Records drawn from a dataset

++++++++

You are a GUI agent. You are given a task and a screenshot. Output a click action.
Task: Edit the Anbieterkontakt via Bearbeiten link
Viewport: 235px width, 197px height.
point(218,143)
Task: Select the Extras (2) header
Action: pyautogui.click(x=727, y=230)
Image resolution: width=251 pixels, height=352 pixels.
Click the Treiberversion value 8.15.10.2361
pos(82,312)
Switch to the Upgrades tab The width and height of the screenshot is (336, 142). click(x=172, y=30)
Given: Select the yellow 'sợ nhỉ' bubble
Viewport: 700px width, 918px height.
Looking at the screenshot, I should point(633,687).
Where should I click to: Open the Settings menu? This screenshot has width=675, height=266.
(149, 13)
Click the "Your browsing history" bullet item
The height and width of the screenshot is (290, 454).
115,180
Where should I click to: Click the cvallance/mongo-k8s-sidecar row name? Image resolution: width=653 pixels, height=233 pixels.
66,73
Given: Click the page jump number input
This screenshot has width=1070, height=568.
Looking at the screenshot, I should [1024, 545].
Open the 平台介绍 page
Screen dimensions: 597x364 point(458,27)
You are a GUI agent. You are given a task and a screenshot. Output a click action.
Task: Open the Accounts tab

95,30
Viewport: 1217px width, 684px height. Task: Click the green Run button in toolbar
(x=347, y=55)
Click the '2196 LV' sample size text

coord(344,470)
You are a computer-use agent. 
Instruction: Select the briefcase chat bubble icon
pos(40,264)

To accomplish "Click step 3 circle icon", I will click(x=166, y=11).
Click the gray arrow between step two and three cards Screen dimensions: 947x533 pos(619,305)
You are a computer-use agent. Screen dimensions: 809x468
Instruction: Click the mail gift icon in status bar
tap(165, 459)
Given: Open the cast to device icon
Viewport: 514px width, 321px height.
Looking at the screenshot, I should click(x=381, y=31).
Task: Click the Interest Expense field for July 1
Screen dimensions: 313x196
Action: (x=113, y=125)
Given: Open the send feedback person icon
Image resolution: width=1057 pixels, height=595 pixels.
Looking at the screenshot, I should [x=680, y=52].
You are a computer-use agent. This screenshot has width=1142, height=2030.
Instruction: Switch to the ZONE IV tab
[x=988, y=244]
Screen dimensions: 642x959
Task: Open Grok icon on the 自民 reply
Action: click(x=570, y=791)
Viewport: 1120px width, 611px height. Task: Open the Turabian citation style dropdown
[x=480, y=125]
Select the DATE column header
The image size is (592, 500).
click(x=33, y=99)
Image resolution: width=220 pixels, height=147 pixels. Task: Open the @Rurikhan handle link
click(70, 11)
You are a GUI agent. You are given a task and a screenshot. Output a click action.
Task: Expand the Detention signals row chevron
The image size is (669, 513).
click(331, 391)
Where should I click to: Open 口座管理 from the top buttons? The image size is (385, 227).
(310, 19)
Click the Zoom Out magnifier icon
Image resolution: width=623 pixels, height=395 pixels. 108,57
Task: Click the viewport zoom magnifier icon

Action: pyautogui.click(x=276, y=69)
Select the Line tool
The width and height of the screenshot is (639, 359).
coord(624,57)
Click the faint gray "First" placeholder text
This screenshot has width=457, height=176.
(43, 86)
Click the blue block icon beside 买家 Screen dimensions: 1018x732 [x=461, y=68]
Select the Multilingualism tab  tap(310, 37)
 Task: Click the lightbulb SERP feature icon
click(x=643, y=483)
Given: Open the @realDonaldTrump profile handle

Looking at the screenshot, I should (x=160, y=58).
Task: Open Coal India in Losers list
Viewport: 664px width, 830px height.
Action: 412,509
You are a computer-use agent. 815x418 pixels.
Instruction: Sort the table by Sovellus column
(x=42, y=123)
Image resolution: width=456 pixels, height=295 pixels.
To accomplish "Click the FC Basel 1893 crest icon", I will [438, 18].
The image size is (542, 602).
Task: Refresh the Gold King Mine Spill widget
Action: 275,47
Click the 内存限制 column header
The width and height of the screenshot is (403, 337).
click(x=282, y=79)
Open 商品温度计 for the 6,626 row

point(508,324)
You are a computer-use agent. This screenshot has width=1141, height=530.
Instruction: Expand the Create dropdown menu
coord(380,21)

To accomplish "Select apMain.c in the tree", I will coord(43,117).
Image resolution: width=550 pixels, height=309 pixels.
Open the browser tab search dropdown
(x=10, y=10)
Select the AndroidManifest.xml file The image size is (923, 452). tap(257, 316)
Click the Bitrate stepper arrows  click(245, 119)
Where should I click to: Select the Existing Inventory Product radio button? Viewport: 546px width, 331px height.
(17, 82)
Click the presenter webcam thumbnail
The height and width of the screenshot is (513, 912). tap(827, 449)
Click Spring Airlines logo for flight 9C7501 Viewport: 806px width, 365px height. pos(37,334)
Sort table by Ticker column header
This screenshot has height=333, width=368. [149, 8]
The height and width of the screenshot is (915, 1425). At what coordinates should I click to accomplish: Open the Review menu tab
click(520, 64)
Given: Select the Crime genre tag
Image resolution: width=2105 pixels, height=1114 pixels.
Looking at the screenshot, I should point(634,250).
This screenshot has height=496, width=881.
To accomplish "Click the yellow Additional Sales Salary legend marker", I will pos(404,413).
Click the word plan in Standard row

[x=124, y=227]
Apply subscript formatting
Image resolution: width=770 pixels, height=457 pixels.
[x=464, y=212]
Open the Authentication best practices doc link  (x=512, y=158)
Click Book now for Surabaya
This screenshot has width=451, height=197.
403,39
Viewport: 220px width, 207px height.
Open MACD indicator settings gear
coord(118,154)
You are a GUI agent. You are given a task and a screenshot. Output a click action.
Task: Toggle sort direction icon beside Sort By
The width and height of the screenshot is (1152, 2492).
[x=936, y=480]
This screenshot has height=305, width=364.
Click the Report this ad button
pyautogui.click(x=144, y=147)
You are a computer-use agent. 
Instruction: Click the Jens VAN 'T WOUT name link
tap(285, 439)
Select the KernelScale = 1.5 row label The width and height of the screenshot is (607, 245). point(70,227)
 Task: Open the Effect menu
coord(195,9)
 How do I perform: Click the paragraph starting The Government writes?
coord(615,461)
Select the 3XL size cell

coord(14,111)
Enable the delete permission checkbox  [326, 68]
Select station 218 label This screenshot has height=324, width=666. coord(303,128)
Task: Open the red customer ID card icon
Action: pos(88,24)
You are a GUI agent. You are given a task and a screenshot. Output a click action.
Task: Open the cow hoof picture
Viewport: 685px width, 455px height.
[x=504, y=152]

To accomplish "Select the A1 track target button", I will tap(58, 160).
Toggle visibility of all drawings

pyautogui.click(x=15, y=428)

++++++++

All entries are to be printed once more, exactly as given.

You are a GUI agent. You are given a task and a screenshot. Output a click action.
Task: Edit the Anbieterkontakt via Bearbeiten link
Viewport: 235px width, 197px height.
point(218,143)
Task: Select the Extras (2) header
Action: pyautogui.click(x=727, y=230)
Image resolution: width=251 pixels, height=352 pixels.
Click the Treiberversion value 8.15.10.2361
pos(82,312)
Switch to the Upgrades tab The width and height of the screenshot is (336, 142). click(x=172, y=30)
Given: Select the yellow 'sợ nhỉ' bubble
Viewport: 700px width, 918px height.
Looking at the screenshot, I should point(633,687).
Where should I click to: Open the Settings menu? This screenshot has width=675, height=266.
(149, 13)
Click the "Your browsing history" bullet item
The height and width of the screenshot is (290, 454).
115,180
Where should I click to: Click the cvallance/mongo-k8s-sidecar row name? Image resolution: width=653 pixels, height=233 pixels.
66,73
Given: Click the page jump number input
This screenshot has width=1070, height=568.
Looking at the screenshot, I should [1024, 545].
Open the 平台介绍 page
Screen dimensions: 597x364 point(458,27)
You are a GUI agent. You are given a task and a screenshot. Output a click action.
Task: Open the Accounts tab

95,30
Viewport: 1217px width, 684px height. Task: Click the green Run button in toolbar
(x=347, y=55)
Click the '2196 LV' sample size text

coord(344,470)
You are a computer-use agent. 
Instruction: Select the briefcase chat bubble icon
pos(40,264)

To accomplish "Click step 3 circle icon", I will click(x=166, y=11).
Click the gray arrow between step two and three cards Screen dimensions: 947x533 pos(619,305)
You are a computer-use agent. Screen dimensions: 809x468
Instruction: Click the mail gift icon in status bar
tap(165, 459)
Given: Open the cast to device icon
Viewport: 514px width, 321px height.
Looking at the screenshot, I should click(x=381, y=31).
Task: Click the Interest Expense field for July 1
Screen dimensions: 313x196
Action: (x=113, y=125)
Given: Open the send feedback person icon
Image resolution: width=1057 pixels, height=595 pixels.
Looking at the screenshot, I should [x=680, y=52].
You are a computer-use agent. This screenshot has width=1142, height=2030.
Instruction: Switch to the ZONE IV tab
[x=988, y=244]
Screen dimensions: 642x959
Task: Open Grok icon on the 自民 reply
Action: click(x=570, y=791)
Viewport: 1120px width, 611px height. Task: Open the Turabian citation style dropdown
[x=480, y=125]
Select the DATE column header
The image size is (592, 500).
click(x=33, y=99)
Image resolution: width=220 pixels, height=147 pixels. Task: Open the @Rurikhan handle link
click(70, 11)
You are a GUI agent. You are given a task and a screenshot. Output a click action.
Task: Expand the Detention signals row chevron
The image size is (669, 513).
click(331, 391)
Where should I click to: Open 口座管理 from the top buttons? The image size is (385, 227).
(310, 19)
Click the Zoom Out magnifier icon
Image resolution: width=623 pixels, height=395 pixels. 108,57
Task: Click the viewport zoom magnifier icon

Action: pyautogui.click(x=276, y=69)
Select the Line tool
The width and height of the screenshot is (639, 359).
coord(624,57)
Click the faint gray "First" placeholder text
This screenshot has width=457, height=176.
(43, 86)
Click the blue block icon beside 买家 Screen dimensions: 1018x732 [x=461, y=68]
Select the Multilingualism tab  tap(310, 37)
 Task: Click the lightbulb SERP feature icon
click(x=643, y=483)
Given: Open the @realDonaldTrump profile handle

Looking at the screenshot, I should (x=160, y=58).
Task: Open Coal India in Losers list
Viewport: 664px width, 830px height.
Action: 412,509
You are a computer-use agent. 815x418 pixels.
Instruction: Sort the table by Sovellus column
(x=42, y=123)
Image resolution: width=456 pixels, height=295 pixels.
To accomplish "Click the FC Basel 1893 crest icon", I will [438, 18].
The image size is (542, 602).
Task: Refresh the Gold King Mine Spill widget
Action: 275,47
Click the 内存限制 column header
The width and height of the screenshot is (403, 337).
click(x=282, y=79)
Open 商品温度计 for the 6,626 row

point(508,324)
You are a computer-use agent. This screenshot has width=1141, height=530.
Instruction: Expand the Create dropdown menu
coord(380,21)

To accomplish "Select apMain.c in the tree", I will coord(43,117).
Image resolution: width=550 pixels, height=309 pixels.
Open the browser tab search dropdown
(x=10, y=10)
Select the AndroidManifest.xml file The image size is (923, 452). tap(257, 316)
Click the Bitrate stepper arrows  click(245, 119)
Where should I click to: Select the Existing Inventory Product radio button? Viewport: 546px width, 331px height.
(17, 82)
Click the presenter webcam thumbnail
The height and width of the screenshot is (513, 912). tap(827, 449)
Click Spring Airlines logo for flight 9C7501 Viewport: 806px width, 365px height. pos(37,334)
Sort table by Ticker column header
This screenshot has height=333, width=368. [149, 8]
The height and width of the screenshot is (915, 1425). At what coordinates should I click to accomplish: Open the Review menu tab
click(520, 64)
Given: Select the Crime genre tag
Image resolution: width=2105 pixels, height=1114 pixels.
Looking at the screenshot, I should point(634,250).
This screenshot has height=496, width=881.
To accomplish "Click the yellow Additional Sales Salary legend marker", I will pos(404,413).
Click the word plan in Standard row

[x=124, y=227]
Apply subscript formatting
Image resolution: width=770 pixels, height=457 pixels.
[x=464, y=212]
Open the Authentication best practices doc link  (x=512, y=158)
Click Book now for Surabaya
This screenshot has width=451, height=197.
403,39
Viewport: 220px width, 207px height.
Open MACD indicator settings gear
coord(118,154)
You are a GUI agent. You are given a task and a screenshot. Output a click action.
Task: Toggle sort direction icon beside Sort By
The width and height of the screenshot is (1152, 2492).
[x=936, y=480]
This screenshot has height=305, width=364.
Click the Report this ad button
pyautogui.click(x=144, y=147)
You are a computer-use agent. 
Instruction: Click the Jens VAN 'T WOUT name link
tap(285, 439)
Select the KernelScale = 1.5 row label The width and height of the screenshot is (607, 245). point(70,227)
 Task: Open the Effect menu
coord(195,9)
 How do I perform: Click the paragraph starting The Government writes?
coord(615,461)
Select the 3XL size cell

coord(14,111)
Enable the delete permission checkbox  [326, 68]
Select station 218 label This screenshot has height=324, width=666. coord(303,128)
Task: Open the red customer ID card icon
Action: pos(88,24)
You are a GUI agent. You are given a task and a screenshot. Output a click action.
Task: Open the cow hoof picture
Viewport: 685px width, 455px height.
[x=504, y=152]

To accomplish "Select the A1 track target button", I will tap(58, 160).
Toggle visibility of all drawings

pyautogui.click(x=15, y=428)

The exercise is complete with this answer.